As we are in the second week of Ramadan – the holiest month of the year for Muslims, I was interested to hear, no actually the correct word is distressed, about the behavior of at least some of the Muslims in a school where I used to work. The non-Muslim, non-fasting Muslims were told by e-mail that they were not allowed to eat in the faculty room for the rest of the month, and that they could have their lunch in an empty classroom.

I’ve been trying to finish up this blog for days, but have been conflicted about just what it is that I want to say about this. On the one hand, I think that foreigners should be considerate of the local customs, that means don’t make a thing of eating in front of people who are fasting. It’s just not polite. On the other hand, having an edict come down from on high about what has to be done is, at best, autocratic. I would have thought that this is something that should have been discussed in a staff meeting. Something that could have been compromised on. The idea that we are creating a global community means some give and take on all sides. Unfortunately, most people seem intent on only having their own way. I’d love to hear some opinions on this. For those who are not familiar with Ramadan, here’s a little information.

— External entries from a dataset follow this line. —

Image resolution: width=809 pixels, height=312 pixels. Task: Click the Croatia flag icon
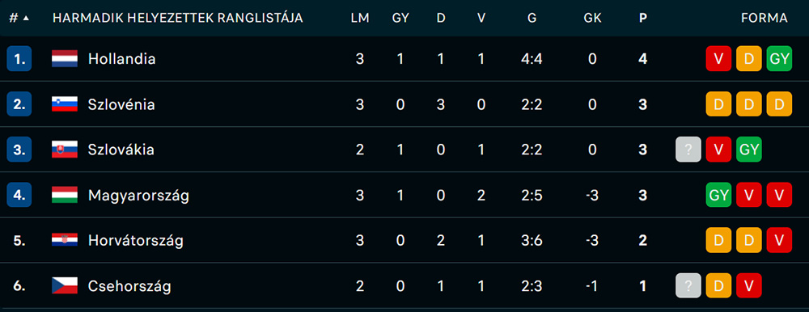coord(65,240)
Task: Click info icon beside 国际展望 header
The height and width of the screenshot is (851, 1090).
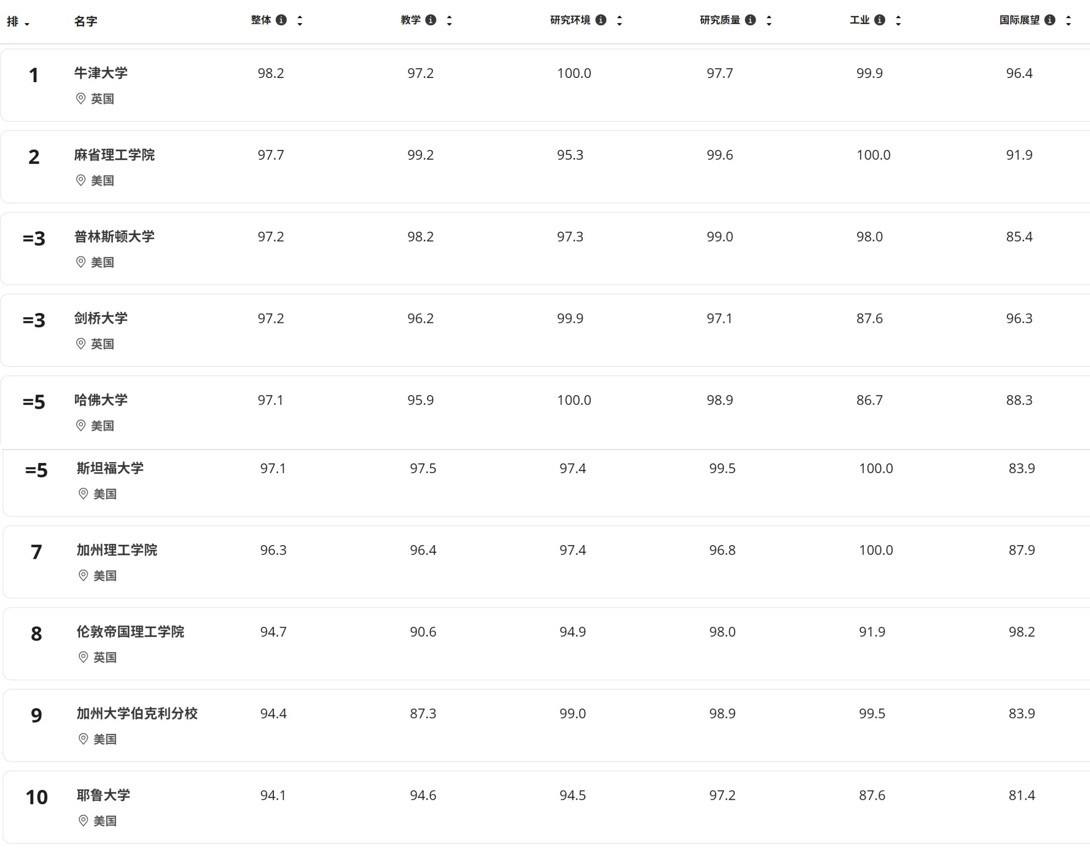Action: point(1050,20)
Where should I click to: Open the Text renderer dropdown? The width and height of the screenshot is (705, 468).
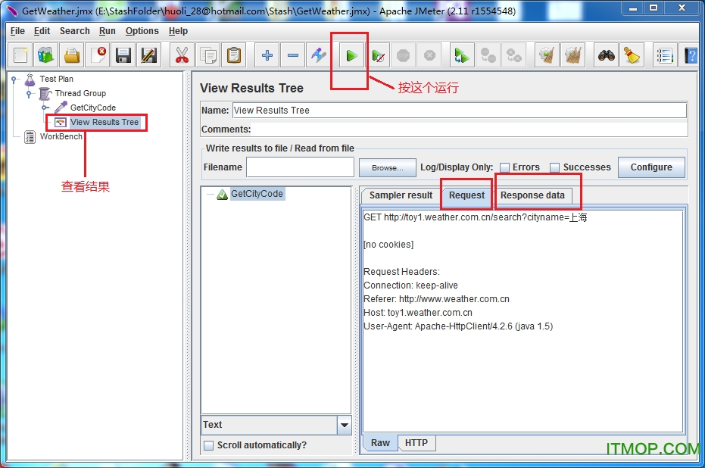pos(345,425)

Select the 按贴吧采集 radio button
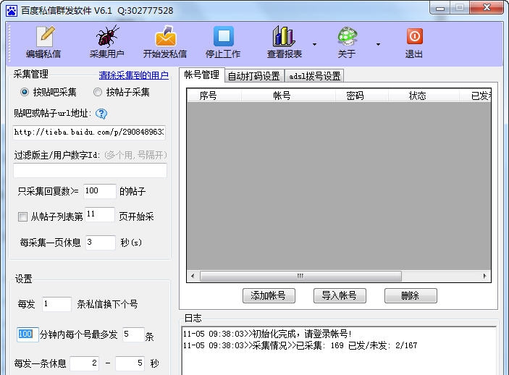point(25,93)

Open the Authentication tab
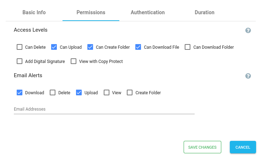pyautogui.click(x=147, y=12)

In Arabic, Ramadan means scorching heat. It is the ninth month of the Islamic year which is lunar-based. Muslims all over the world spend the month of Ramadan fasting from dawn until dusk. They give up sexual relations, drinking, eating, and smoking. Muslims are expected also to control their relations with other people and not get angry, avoid immoral behavior, not swear, and show compassion to everyone. Fasting during Ramadan is one of the five pillars of Islam. The other four are making the haj pilgrimage to Kaaba, praying five times a day, giving zaakat to the poor, and making the Announcement of Faith.

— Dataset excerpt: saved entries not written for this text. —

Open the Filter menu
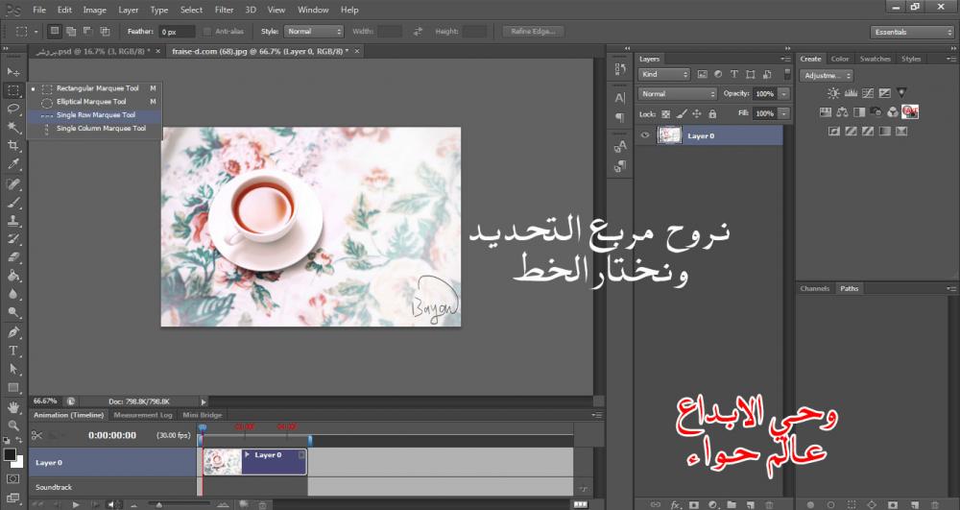Screen dimensions: 960x510 224,10
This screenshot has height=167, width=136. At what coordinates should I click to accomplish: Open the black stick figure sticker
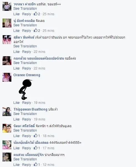point(25,89)
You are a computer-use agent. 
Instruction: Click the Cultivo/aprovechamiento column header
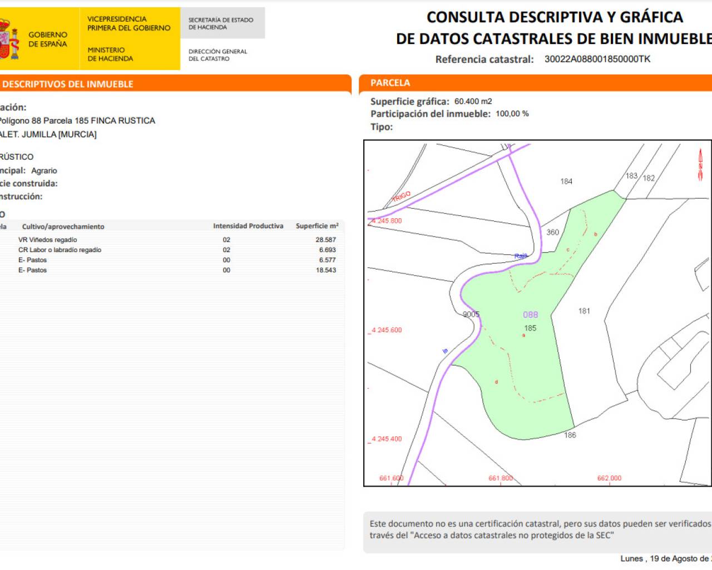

All healthy adults and children from the age of 12 or 13 are expected to fast. Children may fast, but they are not generally encouraged to fast for a full day until they reach puberty. Children may do some half-day fasts to emulate their parents and to see what fasting is like. People who are elderly, sick or pregnant do not have to fast, however they should compensate for not fasting by providing a meal for a poor person.

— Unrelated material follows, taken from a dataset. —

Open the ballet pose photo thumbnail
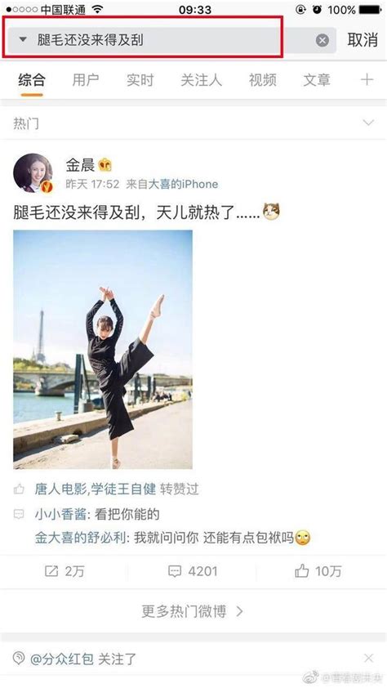The width and height of the screenshot is (387, 688). [103, 350]
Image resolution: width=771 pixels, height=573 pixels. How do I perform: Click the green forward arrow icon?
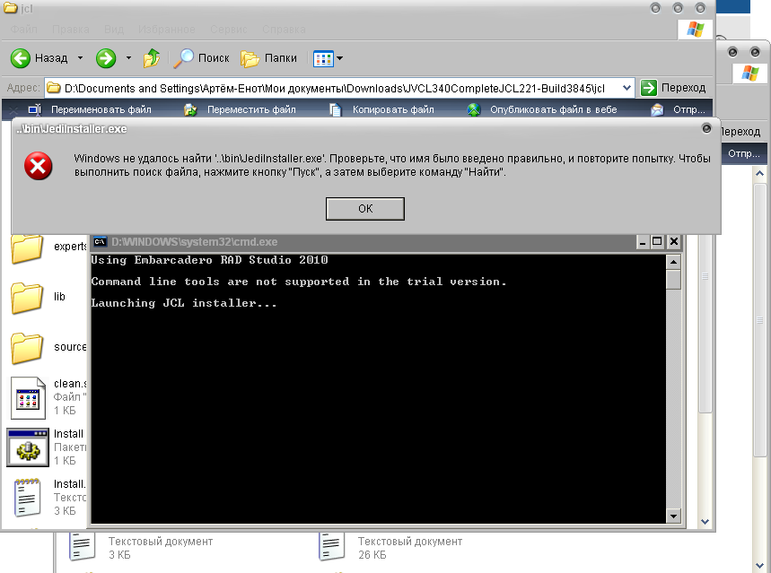coord(106,58)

Muslims awake well before dawn to eat their morning meal that is known as sahur. They then fast until dusk at which time the open their fast. This meal is known as iftar. The Prophet Muhammad (salAllahu alayhi wasalam) opened his fast with dates and water, and many Muslims follow that practice. After iftar, families and friends sit down to have dinner, and then many spend the rest of the evening socializing.

Fasting lasts for the entire month of Ramadan culminating in the holiday of Eidul-Fitr (Idul Fitri in Indonesian). On Eid, all Muslims congregate to pray, usually in a large field in Indonesia. Afterwards, they return home to visit neighbors and eat. Children traditionally receive presents on Eidul-Fitr, and everyone wears their best clothes. In Indonesia, there is a mass movement of the Muslim population as people return home for the holiday.

Here are the answers to some frequently asked questions by both Muslims and non-Muslims.

If you forget that you are fasting and eat something, you can continue on fasting. You do not need to make up the day later on for doing this. You may brush your teeth while you are fasting as long as you don’t swallow any water. Likewise you can swim and rinse your mouth out as long as you don’t swallow any water.


~ by drbrucepk on September 8, 2008.

2 Responses to “Ramadan and Compromise”

  1. Aslam-o-Alaikum

    Ramadan Mubaruk. May you have a blessed month. Ameen


  2. Yeah it’s a bit outrageous. That’s cool though I know from what you say about Islam that it is the extremists who are behind this. It’s such a shame humanitarism gets eaten by radicalism…….. I have had a few wines – does that make any sense?